## Task objective
Starting at the first line of the listing below and ending at the line with "Task: Select the Dance choice", copy each line exactly.

## Records provided
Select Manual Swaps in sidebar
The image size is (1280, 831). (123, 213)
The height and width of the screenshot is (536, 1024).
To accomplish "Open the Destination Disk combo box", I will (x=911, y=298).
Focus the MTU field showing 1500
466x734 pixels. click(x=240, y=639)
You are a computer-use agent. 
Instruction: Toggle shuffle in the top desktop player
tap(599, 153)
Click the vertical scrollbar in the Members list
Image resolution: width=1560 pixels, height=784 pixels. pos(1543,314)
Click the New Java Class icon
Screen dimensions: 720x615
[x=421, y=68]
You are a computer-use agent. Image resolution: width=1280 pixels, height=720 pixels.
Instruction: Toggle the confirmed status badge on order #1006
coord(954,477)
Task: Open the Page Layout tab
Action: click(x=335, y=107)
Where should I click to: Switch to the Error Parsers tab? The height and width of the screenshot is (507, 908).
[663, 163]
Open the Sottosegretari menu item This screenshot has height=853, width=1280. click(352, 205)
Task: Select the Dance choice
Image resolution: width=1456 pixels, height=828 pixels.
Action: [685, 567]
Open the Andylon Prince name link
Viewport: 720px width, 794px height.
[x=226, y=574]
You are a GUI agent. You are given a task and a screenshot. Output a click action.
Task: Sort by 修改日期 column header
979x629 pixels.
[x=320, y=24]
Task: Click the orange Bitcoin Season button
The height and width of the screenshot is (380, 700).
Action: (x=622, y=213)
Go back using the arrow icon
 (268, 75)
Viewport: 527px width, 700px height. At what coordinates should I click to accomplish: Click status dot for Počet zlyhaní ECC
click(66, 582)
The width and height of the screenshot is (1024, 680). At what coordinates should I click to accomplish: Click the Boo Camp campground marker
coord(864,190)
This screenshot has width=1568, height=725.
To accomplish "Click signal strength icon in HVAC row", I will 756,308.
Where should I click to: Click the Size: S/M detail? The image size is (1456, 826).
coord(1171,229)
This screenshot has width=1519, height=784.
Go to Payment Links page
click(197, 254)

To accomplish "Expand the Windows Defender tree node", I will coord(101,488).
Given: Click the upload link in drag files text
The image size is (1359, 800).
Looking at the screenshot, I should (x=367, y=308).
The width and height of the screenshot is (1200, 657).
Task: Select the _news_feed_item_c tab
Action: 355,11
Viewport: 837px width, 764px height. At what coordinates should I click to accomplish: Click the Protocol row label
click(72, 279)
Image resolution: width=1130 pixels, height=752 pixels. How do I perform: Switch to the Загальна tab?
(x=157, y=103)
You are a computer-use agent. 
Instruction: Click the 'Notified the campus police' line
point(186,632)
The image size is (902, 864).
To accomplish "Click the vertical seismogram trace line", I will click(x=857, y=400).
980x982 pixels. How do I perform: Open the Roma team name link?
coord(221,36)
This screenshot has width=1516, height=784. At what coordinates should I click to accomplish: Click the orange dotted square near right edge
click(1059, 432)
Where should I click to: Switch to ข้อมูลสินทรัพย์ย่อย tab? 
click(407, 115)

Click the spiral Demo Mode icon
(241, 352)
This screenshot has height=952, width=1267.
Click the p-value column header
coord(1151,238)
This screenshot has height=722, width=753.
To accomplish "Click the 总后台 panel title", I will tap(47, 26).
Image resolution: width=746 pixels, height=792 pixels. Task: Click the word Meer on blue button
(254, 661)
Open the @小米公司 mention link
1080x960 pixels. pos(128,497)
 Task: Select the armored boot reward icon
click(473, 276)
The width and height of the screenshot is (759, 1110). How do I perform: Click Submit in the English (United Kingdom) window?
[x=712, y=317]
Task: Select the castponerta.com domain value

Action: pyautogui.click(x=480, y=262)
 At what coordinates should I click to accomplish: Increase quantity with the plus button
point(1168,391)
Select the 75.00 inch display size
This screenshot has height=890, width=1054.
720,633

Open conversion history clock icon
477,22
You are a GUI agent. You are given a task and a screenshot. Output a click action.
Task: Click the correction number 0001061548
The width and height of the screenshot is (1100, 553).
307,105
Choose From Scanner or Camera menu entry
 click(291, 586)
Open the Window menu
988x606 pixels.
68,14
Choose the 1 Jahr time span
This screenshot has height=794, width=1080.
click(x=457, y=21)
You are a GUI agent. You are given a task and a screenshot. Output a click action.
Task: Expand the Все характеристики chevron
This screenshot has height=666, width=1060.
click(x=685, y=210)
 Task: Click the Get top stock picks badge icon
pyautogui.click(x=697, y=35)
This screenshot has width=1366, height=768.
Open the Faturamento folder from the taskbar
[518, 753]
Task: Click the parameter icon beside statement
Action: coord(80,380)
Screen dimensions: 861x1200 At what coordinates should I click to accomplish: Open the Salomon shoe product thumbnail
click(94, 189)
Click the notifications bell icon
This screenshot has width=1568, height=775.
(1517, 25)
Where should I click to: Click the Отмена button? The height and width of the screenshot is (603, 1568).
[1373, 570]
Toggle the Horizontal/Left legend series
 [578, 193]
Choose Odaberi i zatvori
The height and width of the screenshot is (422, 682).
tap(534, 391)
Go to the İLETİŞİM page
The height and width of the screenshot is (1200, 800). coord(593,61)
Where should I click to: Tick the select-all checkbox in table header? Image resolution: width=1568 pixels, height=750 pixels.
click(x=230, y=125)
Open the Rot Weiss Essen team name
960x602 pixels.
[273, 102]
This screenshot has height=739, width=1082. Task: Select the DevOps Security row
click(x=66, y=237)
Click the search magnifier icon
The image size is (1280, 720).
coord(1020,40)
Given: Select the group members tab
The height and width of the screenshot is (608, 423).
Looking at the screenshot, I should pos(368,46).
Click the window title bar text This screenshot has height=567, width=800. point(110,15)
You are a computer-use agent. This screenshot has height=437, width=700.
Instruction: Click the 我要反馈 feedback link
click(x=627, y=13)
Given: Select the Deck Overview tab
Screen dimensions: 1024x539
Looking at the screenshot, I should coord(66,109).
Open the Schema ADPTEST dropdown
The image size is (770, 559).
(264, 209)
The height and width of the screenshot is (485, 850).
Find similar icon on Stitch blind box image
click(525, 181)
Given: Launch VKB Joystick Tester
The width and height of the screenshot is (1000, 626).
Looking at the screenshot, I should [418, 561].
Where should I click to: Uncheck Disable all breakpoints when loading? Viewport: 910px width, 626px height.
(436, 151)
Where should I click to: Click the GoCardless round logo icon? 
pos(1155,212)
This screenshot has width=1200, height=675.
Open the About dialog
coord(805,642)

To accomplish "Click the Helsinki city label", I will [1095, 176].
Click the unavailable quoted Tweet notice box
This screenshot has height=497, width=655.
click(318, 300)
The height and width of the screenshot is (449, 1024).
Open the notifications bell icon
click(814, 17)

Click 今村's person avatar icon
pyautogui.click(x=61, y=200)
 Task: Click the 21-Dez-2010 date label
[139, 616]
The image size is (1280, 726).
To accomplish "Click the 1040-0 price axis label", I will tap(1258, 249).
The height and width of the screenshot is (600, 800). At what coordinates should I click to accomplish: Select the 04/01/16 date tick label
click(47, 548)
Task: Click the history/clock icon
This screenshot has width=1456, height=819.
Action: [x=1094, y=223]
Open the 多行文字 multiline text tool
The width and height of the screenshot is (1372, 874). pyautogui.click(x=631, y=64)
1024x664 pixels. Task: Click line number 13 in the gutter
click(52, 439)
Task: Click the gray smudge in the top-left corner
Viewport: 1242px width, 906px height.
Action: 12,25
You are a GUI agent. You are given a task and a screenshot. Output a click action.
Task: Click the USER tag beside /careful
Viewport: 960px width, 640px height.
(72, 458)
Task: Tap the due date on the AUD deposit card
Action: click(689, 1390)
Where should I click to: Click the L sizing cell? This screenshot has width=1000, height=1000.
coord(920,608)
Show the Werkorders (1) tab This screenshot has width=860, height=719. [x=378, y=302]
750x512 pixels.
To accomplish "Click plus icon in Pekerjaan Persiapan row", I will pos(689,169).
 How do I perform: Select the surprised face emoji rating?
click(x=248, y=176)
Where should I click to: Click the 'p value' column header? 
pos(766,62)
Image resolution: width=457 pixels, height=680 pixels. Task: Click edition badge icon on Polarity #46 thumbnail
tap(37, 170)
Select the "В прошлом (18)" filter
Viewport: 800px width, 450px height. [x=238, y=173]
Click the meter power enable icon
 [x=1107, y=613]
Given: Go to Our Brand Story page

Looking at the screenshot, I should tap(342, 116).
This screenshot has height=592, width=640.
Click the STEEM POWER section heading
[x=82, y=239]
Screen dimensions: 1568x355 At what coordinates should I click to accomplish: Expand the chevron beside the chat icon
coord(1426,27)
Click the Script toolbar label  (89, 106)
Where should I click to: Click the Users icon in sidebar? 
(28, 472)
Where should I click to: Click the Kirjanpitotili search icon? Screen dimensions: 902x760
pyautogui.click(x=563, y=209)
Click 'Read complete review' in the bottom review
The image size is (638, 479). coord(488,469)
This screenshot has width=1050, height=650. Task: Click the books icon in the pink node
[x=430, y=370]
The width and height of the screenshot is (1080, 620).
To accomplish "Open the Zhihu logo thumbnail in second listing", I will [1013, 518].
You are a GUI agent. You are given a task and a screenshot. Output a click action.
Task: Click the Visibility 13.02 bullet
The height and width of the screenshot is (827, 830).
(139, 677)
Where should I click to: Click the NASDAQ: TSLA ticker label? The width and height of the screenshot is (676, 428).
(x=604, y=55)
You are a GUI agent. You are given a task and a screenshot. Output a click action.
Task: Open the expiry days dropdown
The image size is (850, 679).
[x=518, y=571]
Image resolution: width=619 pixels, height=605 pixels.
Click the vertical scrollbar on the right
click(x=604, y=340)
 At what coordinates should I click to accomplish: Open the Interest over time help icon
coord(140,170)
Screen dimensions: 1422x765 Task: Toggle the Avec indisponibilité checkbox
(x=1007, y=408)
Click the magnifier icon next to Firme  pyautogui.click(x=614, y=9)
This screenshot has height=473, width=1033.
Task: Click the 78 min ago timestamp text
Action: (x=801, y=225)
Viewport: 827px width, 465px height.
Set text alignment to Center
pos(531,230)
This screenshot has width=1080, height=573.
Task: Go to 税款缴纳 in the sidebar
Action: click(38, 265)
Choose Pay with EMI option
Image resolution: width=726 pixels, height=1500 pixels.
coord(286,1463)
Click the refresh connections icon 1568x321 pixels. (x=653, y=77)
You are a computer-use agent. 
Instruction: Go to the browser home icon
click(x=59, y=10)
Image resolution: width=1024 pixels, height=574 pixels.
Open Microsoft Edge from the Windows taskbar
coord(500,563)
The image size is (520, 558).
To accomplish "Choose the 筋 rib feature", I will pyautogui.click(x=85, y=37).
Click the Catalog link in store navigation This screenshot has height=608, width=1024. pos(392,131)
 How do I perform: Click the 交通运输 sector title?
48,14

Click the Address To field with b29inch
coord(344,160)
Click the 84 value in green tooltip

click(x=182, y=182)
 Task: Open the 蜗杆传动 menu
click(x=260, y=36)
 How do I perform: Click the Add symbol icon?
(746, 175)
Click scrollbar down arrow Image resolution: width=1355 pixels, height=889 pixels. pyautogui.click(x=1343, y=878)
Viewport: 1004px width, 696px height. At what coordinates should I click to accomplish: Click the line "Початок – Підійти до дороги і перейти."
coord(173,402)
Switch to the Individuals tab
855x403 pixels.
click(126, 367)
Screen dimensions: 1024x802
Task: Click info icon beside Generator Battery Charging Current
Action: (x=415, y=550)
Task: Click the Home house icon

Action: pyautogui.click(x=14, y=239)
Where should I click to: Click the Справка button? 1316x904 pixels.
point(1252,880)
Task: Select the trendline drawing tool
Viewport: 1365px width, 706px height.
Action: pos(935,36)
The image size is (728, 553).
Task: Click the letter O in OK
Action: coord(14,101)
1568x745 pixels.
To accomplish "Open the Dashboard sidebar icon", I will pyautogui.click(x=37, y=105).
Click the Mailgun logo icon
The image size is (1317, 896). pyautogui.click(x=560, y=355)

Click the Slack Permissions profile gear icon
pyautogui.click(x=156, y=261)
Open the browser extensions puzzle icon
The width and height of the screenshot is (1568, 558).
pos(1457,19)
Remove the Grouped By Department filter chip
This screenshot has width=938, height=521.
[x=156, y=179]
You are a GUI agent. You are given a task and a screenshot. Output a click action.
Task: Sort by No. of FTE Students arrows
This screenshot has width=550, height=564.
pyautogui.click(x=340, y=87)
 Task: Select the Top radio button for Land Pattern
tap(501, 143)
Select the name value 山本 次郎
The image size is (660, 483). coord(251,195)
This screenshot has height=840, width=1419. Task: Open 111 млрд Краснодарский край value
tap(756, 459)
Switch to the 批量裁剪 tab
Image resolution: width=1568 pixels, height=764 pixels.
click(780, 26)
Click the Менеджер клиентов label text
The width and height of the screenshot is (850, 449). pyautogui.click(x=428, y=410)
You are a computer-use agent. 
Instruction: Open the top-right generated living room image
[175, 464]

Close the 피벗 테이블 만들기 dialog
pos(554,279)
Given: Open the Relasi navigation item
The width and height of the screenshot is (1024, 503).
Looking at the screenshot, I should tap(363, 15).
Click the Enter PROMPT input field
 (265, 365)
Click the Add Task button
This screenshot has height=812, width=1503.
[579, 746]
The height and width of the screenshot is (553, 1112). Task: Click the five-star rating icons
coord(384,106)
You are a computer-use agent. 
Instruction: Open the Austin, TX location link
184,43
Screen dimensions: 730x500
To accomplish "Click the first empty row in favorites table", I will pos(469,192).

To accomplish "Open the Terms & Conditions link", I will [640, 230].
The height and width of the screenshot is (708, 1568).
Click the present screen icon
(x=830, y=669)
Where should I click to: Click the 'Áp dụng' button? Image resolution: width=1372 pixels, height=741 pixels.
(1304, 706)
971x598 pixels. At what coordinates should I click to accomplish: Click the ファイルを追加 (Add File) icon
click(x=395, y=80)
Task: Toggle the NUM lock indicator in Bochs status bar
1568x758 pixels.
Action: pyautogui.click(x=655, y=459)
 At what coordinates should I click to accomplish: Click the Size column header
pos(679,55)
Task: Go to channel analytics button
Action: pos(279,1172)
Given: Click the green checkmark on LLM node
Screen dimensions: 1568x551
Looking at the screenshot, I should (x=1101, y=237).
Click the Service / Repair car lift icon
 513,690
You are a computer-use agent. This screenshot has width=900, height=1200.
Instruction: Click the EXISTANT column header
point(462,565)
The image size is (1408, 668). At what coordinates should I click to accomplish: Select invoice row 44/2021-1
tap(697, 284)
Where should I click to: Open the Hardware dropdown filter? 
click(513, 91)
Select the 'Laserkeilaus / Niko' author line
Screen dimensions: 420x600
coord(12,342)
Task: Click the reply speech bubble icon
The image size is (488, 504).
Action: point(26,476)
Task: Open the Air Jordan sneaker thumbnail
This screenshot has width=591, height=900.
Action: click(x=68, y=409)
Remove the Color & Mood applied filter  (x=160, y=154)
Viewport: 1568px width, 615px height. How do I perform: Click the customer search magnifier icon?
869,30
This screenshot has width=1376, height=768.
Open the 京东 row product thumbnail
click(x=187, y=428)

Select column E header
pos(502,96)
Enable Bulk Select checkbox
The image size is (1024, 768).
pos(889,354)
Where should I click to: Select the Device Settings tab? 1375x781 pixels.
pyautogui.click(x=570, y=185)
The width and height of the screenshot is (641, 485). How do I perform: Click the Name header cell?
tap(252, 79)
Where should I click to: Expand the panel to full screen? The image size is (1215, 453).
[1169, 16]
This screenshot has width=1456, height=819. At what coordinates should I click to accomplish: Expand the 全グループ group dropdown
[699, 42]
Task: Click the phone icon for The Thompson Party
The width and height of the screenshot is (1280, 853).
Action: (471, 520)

## Result of this exercise
Select Manual Swaps in sidebar
The image size is (1280, 831). (123, 213)
The height and width of the screenshot is (536, 1024).
To accomplish "Open the Destination Disk combo box", I will (x=911, y=298).
Focus the MTU field showing 1500
466x734 pixels. click(x=240, y=639)
You are a computer-use agent. 
Instruction: Toggle shuffle in the top desktop player
tap(599, 153)
Click the vertical scrollbar in the Members list
Image resolution: width=1560 pixels, height=784 pixels. pos(1543,314)
Click the New Java Class icon
Screen dimensions: 720x615
[x=421, y=68]
You are a computer-use agent. Image resolution: width=1280 pixels, height=720 pixels.
Instruction: Toggle the confirmed status badge on order #1006
coord(954,477)
Task: Open the Page Layout tab
Action: click(x=335, y=107)
Where should I click to: Switch to the Error Parsers tab? The height and width of the screenshot is (507, 908).
[663, 163]
Open the Sottosegretari menu item This screenshot has height=853, width=1280. click(352, 205)
Task: Select the Dance choice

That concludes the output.